Mish recently posted excerpts of a Brookings Institution study on changing generational values: How Millennials Could Upend Wall Street and Corporate America. The gist of the report is that Gen-Y (Millennials) view money, prestige, adversarial confrontation and managerial methods differently from the Baby Boom and Gen-X generations, and that this set of values will change Corporate America, the economy and the culture as Boomers exit managerial positions and their peak earning/spending years.

Though we have to be careful in characterizing tens of millions of individuals as all reflecting one set of generational values, the basic idea is simply one of context: people who grow up in a specific milieu are naturally prone to sharing broadly similar perceptions and values.

The Brookings authors claim that Millennials do not favor the adversarial style of the Boomers (competition and confrontation as means of advancing one’s cause/position) nor do they place great value on luxury goods as evidence of exclusivity. They actively distrust/loathe the banking sector and are financially conservative, preferring cash to investing in Wall Street.

Asked to choose their ideal (corporate/state) job, their choices reflect preferences for a mix of security, idealism and technology. The big flaw in this career questionnaire (as far as I can discern) is that it did not offer the alternatives of self-employment/ entrepreneurship. Anecdotally, it seems clear that there is a strong entrepreneurial drive in Gen-Y–for example, What I’ve learned in my first year as a college dropout.

One factor the report did not address fully is real estate/housing, which depends on bank-issued debt (mortgages) and the belief that a lifetime of paying a mortgage will magically result in financial security, based on the greater fool notion that someone in the future will be willing to pay more for an asset that hasn’t changed either qualitatively or quantitatively (other than needing more maintenance as it ages).

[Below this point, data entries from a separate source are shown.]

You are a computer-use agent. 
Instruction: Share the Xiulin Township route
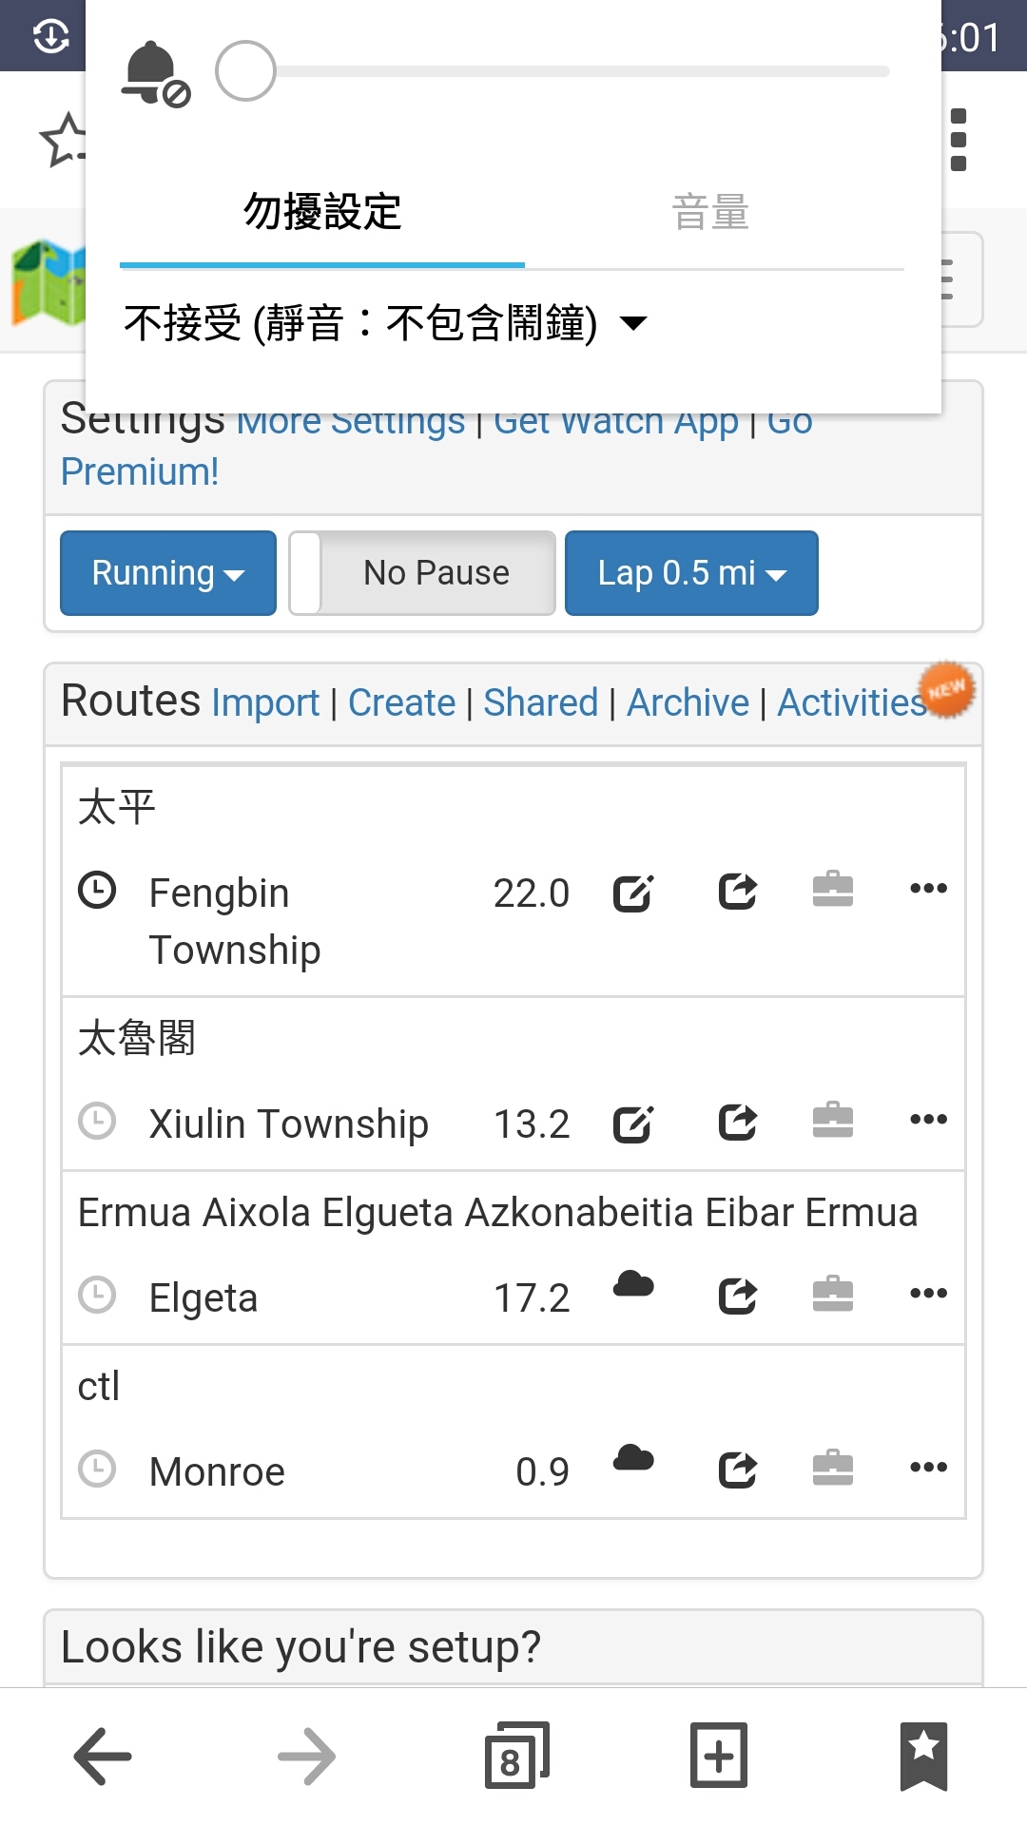[738, 1122]
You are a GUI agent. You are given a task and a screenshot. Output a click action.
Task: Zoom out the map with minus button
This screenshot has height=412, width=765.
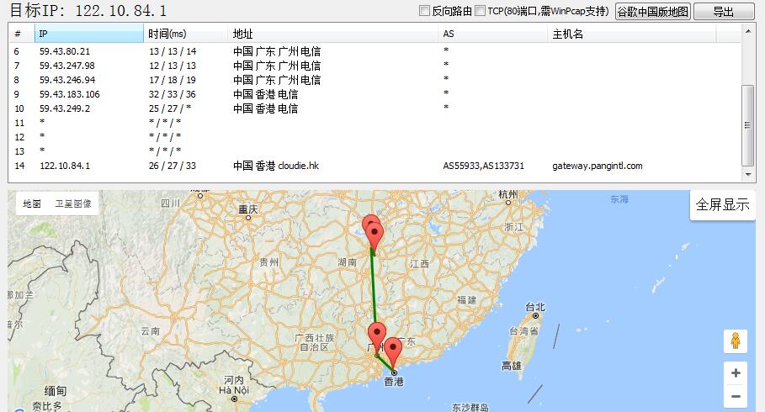pyautogui.click(x=736, y=396)
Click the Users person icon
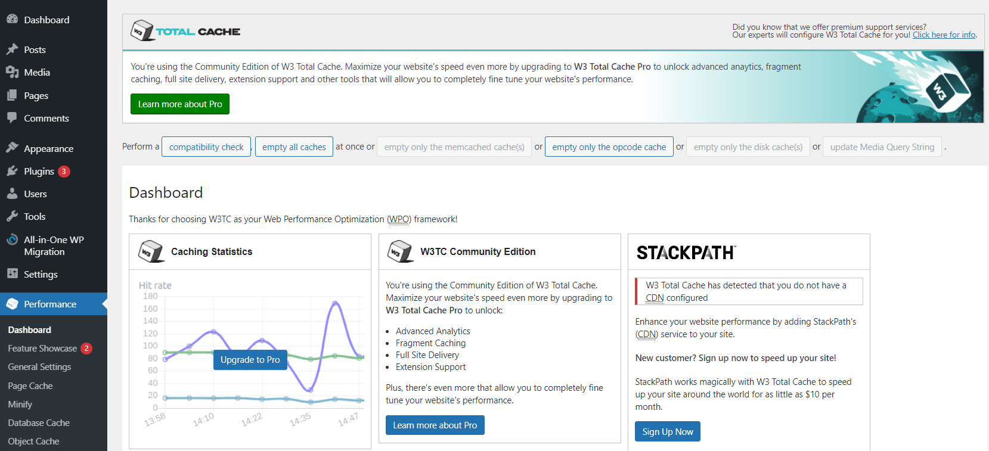This screenshot has height=451, width=989. (x=12, y=194)
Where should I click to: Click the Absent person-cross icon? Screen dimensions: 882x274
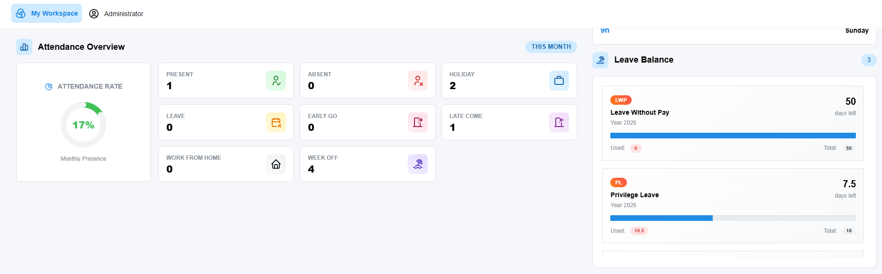(x=418, y=81)
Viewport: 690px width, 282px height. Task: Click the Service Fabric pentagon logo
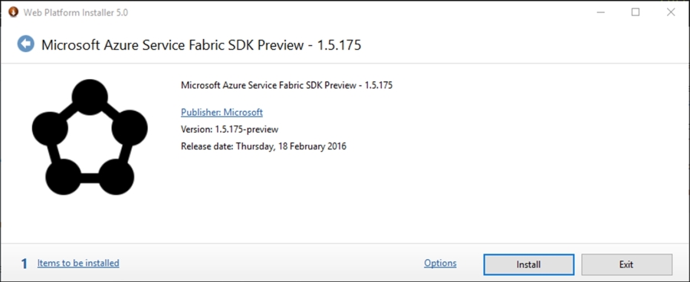coord(90,137)
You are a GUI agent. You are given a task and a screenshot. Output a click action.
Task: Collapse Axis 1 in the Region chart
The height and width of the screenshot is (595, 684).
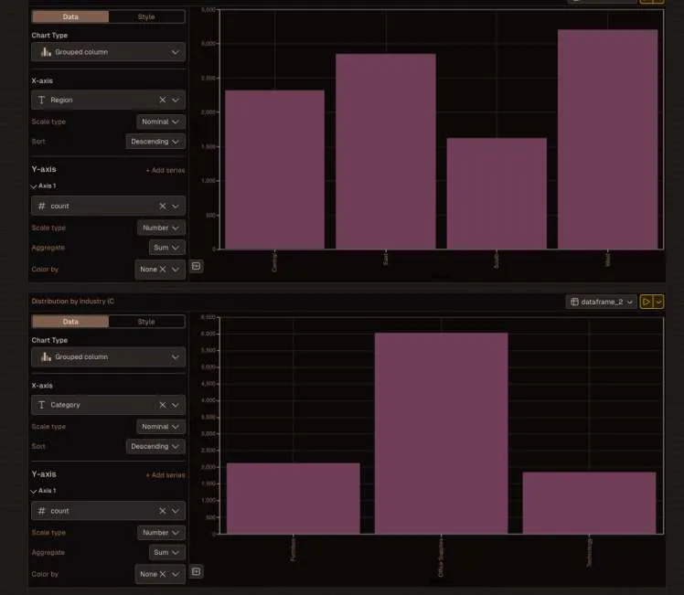pyautogui.click(x=35, y=186)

This raises two issues: if Gen-Y cannot afford to buy Boomers’ houses at bubble-level prices, then what will keep housing prices at these elevated levels? Answer: nothing. Without strong demand for housing at sky-high prices, valuations will drop to whatever level demand can support. That level can be far lower than conventional housing analysts believe possible because they are still extrapolating Baby Boomer preferences and earnings into a future which will be quite different from the housing bubble decades.

The second issue is a question: how much of the Boomers’ housing wealth will trickle down to Gen-Y when they actually need housing, i.e. when they’re starting families?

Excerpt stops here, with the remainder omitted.